水塚

埼玉県ふじみ野市


江戸時代の中頃、三日三晩降り続いた雨が江川を増水させ、大水の危険が起きた。新田の農家は牛馬の避難を急ぎ、大塚山(水塚)は牛馬で一杯になった。人間は屋根に登ってでも水害を避けられるが、牛馬はそうは行かないので、水害の多い村々には避難のための塚が造られたのだ。

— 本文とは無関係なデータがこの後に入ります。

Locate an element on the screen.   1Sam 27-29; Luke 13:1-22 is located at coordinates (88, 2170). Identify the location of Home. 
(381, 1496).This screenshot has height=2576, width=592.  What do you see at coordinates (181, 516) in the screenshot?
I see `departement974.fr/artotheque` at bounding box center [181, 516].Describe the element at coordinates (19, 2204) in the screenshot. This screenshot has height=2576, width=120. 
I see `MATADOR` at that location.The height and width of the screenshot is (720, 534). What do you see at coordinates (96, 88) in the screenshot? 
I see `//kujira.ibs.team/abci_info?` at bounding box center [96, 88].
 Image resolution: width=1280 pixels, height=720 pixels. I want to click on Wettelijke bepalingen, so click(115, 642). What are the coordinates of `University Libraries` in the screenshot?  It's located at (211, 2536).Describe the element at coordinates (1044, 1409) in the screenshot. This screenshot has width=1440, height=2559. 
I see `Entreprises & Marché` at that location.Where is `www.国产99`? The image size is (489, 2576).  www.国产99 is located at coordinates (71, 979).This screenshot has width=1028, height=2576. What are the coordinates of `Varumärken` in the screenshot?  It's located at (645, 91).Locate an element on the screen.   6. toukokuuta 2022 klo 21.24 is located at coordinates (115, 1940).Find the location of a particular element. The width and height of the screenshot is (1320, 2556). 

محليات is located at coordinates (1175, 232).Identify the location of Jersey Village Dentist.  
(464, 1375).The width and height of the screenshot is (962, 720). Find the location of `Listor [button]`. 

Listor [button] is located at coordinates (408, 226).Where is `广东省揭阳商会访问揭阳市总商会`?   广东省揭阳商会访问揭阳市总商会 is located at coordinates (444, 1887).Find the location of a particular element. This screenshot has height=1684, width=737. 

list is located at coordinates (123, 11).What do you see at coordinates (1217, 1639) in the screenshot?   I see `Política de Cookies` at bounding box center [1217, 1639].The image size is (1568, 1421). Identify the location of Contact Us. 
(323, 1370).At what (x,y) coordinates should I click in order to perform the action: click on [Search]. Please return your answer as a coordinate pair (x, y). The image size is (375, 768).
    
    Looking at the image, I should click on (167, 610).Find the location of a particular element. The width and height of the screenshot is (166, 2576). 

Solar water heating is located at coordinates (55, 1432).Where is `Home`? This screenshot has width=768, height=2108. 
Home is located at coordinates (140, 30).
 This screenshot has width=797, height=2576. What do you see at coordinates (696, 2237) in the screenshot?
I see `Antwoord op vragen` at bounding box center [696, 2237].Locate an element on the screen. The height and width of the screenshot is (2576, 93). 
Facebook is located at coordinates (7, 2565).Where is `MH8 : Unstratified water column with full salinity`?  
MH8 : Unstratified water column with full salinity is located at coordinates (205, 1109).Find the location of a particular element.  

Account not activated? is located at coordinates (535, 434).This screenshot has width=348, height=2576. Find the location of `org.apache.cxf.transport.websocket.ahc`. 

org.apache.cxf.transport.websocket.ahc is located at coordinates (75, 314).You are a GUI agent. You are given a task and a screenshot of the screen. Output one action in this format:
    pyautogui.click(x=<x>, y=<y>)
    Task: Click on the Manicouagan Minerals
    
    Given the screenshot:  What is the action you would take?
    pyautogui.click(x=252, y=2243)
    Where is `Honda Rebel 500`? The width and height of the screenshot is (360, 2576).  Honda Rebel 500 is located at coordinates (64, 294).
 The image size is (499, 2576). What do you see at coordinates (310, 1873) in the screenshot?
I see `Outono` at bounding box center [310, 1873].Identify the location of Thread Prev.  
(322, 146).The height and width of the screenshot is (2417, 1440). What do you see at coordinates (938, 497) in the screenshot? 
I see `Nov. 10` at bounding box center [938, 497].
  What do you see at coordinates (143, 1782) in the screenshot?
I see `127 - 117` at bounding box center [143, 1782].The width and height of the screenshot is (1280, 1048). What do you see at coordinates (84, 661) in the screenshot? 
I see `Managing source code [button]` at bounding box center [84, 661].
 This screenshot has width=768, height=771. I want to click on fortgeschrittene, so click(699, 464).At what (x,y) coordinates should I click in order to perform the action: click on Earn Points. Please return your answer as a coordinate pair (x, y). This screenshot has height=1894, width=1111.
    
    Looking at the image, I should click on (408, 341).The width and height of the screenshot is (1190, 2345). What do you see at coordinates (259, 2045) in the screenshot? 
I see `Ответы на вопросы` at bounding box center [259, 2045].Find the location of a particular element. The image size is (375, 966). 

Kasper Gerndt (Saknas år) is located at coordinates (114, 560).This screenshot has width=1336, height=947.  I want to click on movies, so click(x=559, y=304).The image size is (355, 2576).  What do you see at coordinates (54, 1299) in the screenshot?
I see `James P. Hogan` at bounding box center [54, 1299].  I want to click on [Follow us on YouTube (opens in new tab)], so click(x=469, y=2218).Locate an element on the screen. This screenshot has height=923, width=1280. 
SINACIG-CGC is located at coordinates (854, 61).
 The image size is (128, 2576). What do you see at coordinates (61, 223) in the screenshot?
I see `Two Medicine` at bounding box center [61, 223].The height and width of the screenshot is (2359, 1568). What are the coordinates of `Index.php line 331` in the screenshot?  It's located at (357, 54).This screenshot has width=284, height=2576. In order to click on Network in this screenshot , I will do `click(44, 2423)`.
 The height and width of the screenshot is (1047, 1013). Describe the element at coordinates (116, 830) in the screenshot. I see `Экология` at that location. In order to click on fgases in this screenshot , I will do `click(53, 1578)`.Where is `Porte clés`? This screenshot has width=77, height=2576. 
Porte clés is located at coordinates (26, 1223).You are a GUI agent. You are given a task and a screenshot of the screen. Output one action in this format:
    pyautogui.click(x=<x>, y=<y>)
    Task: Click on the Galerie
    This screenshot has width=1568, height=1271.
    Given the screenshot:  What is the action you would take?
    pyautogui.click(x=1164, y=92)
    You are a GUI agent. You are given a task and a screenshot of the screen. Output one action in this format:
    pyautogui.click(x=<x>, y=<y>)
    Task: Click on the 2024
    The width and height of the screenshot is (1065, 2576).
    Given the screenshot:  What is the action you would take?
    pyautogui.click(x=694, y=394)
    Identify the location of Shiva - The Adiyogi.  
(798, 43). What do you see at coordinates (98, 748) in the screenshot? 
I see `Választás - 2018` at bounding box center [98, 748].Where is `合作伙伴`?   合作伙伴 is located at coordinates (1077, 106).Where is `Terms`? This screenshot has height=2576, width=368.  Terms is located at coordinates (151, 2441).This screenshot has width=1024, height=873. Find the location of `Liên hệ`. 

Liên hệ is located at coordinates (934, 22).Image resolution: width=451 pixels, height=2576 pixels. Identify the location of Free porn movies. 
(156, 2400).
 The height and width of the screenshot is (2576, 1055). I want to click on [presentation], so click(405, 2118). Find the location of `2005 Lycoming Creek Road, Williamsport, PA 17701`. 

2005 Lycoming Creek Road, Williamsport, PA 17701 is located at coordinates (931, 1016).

福岡新田の水塚は二五〇年ほど前に造られたという。当時江川の水量が減り、田の方を深く掘って水を引いたので、その掘り上げた土で塚を造ったのだそうな。その頃盛んだった御嶽講の先達を先頭に村人共同で造り上げたのだという。

『上福岡市史 資料編 第5巻 民俗』
上福岡市教育委員会(上福岡市)より要約

追記

今はふじみ野市となった福岡新田地区の話。現在はもう塚というほどのものは見えないが、運動公園のあたりなのだろうか。ともあれ、竜蛇の話というのではないのだが、大水に対してこのような塚が築かれた、ということは知っておきたい。

もしかしたら、氾濫原で語られる蛇の塚の話には、こうした水塚の機能を持った塚の話であるものが含まれているかもしれない。例えば江戸小菅の「橋になった大蛇」のような、大水から村人を救うために橋となった大蛇の塚、などという話にはそういった雰囲気がある。